You worked hard all afternoon and just get to hold your money?"
The boy
looked at his father and said, "But, isn't that what you're doing
too?"
The child
was right. All we get to do is hold our money and other possessions for a
while.[2]
We are temporarily God's stewards of our possessions; possessions are important
only for what we do with them.
Jesus
invited another person to follow him. The person replied, "Lord, first let
me go and bury my father." Jesus responded, "Let the dead bury their
own dead; but as for you, go and proclaim the kingdom of God."
Burying
the dead is a religious duty. After Jesus’ crucifixion, some of his followers hurriedly
buried his body and then they returned on Easter morning to finish their
ministrations. Jesus obviously is speaking metaphorically, not literally.
Benedictine
monasteries attach special importance to serving one another at mealtime:
"servers … bring the food … the monks are encouraged … not to ask for
anything they need, but always to look out for a neighbor’s needs. (… in a
famous story, a monk as he eats his soup notices that a mouse has dropped into
his bowl. What is he to do? He is to pay attention to his neighbors' needs, not
his own. So, he … [calls a] server and [says], 'My neighbor hasn't got a
mouse.')"[3]
Psychological
and biological research teaches us that self-love is inescapable. Yet healthy
relationships look to the well-being of the other person even as we love
ourselves; healthy relationships are future oriented rather than clinging to a
broken past or an impossibly romanticized version of the past. Let bygones be
bygones; let the dead bury the dead.
Another of
Jesus’ followers said, "I will follow you, Lord; but let me first say goodbye
to my family." Jesus said to him, "No one who puts a hand to the plow
and looks back is fit for the kingdom of God." Jesus is not anti-family;
he intends us to hear this saying, like the previous two, metaphorically rather
than literally.
Remember
Peter. He looked back, regretting his decision to follow Jesus. He denied Jesus
not once but three times.[4]
Yet, Matthew’s gospel reports Jesus had said to Peter – whose name means rock –
you are the rock on which I will build my church.[5]

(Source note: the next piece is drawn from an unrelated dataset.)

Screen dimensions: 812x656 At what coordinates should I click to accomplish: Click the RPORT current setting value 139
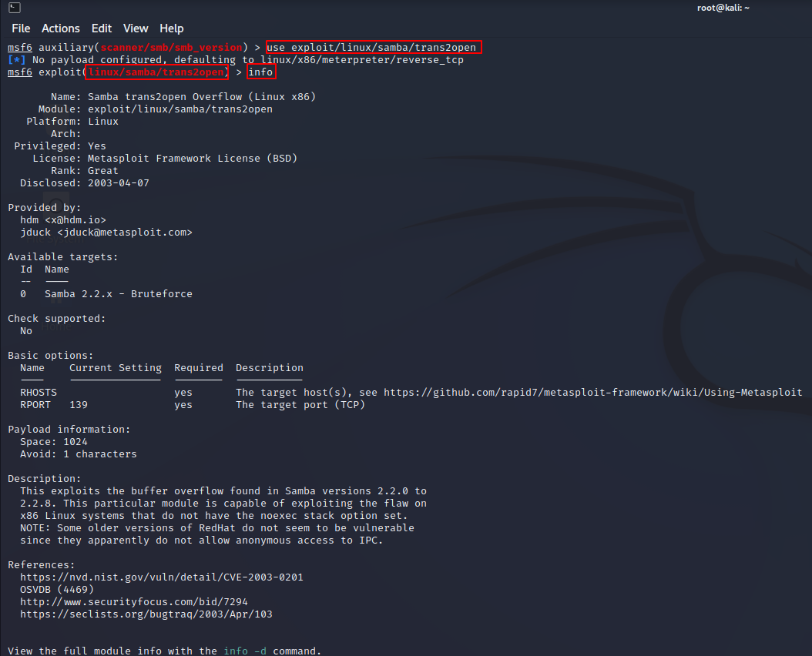[79, 405]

Similarly, at the height of Roman persecution of Christians, the Church defined
apostasy – abandoning the faith – as the unforgivable sin. Roman ferocity,
however, caused apostasy to become so widespread that few Christians remained.
Those survivors eventually relented and allowed apostates, after an arduous
repentance, to return to the Church.
Eugene
Peterson, whose Bible translation The Message was a bestseller a couple
of decades ago, rightly and wisely described the Christian life as a long
obedience in the same direction Malcolm Gladwell in his bestseller, Outliers,
promoted the idea that ten thousand hours are required to master any art, skill
or discipline.[6] Thus,
for example, if you spend two hours a week on Sundays cultivating your
spiritual life, and another two hours during the week, you will require fifty
years to accumulate ten thousand hours of practice. Our spiritual lives suffer
because we rarely acknowledge our lack of commitment and practice; we live
superficially rather than delving deeply into the mystery of God.
A Persian
proverb first observes that a person comes into the world crying while all
around people are smiling, then encourages people to so live that they go out
of this world smiling while all around them people are crying. Be good stewards
of your possessions, holding them lightly in trust for their true owner, God;
love so deeply that your relationships fill others with life and hope; commit
yourself so completely to God that your death finds you smiling and others
crying. Amen.
Sermon preached in
the Parish of St. Clement, Honolulu, HI
Third Sunday after
Pentecost, June 30, 2019
[1] Vv.
57-62 of Luke 9:51-62.
[2] Jamie
Buckingham, Parables (Lake Mary, Florida: Creation House, 1991).
Adapted.
[3] David
Steindl-Rast, The Music of Silence: Entering the Sacred Space of Monastic Experience
(San Francisco: HarperSanFrancisco, 1995), pp. 79-80.
[4] Matthew
26:69-75.
[5] Matthew
16:18.
[6] Malcolm
Gladwell, Outliers (New York: Little, Brown, and Company, 2008).